### WHAT YOU HAVE TO DO:
Reproduce the rows, starting at the first one and ending at the line that contains "(x=1143, y=519)", with every occurrence of "Task" renamed to "Instruction" and everything else left unchanged.

==== SOURCE MATERIAL ====

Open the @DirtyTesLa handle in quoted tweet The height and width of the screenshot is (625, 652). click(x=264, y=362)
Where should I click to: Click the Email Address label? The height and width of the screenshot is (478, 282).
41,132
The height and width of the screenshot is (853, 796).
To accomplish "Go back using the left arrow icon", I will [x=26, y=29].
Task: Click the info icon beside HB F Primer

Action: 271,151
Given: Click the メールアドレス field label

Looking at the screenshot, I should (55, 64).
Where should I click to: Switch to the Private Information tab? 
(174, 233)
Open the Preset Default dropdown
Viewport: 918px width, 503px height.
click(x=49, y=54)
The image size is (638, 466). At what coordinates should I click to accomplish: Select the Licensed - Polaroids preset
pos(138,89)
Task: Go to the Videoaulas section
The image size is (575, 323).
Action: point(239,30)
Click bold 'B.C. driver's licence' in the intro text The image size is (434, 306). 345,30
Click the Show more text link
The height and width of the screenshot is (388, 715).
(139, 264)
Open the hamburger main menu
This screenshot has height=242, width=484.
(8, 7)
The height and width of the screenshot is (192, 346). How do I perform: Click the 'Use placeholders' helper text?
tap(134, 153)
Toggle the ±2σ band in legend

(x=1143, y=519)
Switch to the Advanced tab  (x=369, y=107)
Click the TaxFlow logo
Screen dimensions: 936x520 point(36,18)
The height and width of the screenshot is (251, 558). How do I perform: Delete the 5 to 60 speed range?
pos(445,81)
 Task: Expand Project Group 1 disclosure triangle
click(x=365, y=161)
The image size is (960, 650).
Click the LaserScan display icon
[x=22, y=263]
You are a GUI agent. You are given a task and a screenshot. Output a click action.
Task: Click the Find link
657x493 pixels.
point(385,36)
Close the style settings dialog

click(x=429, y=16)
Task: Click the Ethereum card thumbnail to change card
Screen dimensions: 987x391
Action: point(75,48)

====

### COMPLETE ANSWER:
Open the @DirtyTesLa handle in quoted tweet The height and width of the screenshot is (625, 652). click(x=264, y=362)
Where should I click to: Click the Email Address label? The height and width of the screenshot is (478, 282).
41,132
The height and width of the screenshot is (853, 796).
To accomplish "Go back using the left arrow icon", I will [x=26, y=29].
Instruction: Click the info icon beside HB F Primer

Action: 271,151
Given: Click the メールアドレス field label

Looking at the screenshot, I should (55, 64).
Where should I click to: Switch to the Private Information tab? 
(174, 233)
Open the Preset Default dropdown
Viewport: 918px width, 503px height.
click(x=49, y=54)
The image size is (638, 466). At what coordinates should I click to accomplish: Select the Licensed - Polaroids preset
pos(138,89)
Instruction: Go to the Videoaulas section
The image size is (575, 323).
Action: point(239,30)
Click bold 'B.C. driver's licence' in the intro text The image size is (434, 306). 345,30
Click the Show more text link
The height and width of the screenshot is (388, 715).
(139, 264)
Open the hamburger main menu
This screenshot has height=242, width=484.
(8, 7)
The height and width of the screenshot is (192, 346). How do I perform: Click the 'Use placeholders' helper text?
tap(134, 153)
Toggle the ±2σ band in legend

(x=1143, y=519)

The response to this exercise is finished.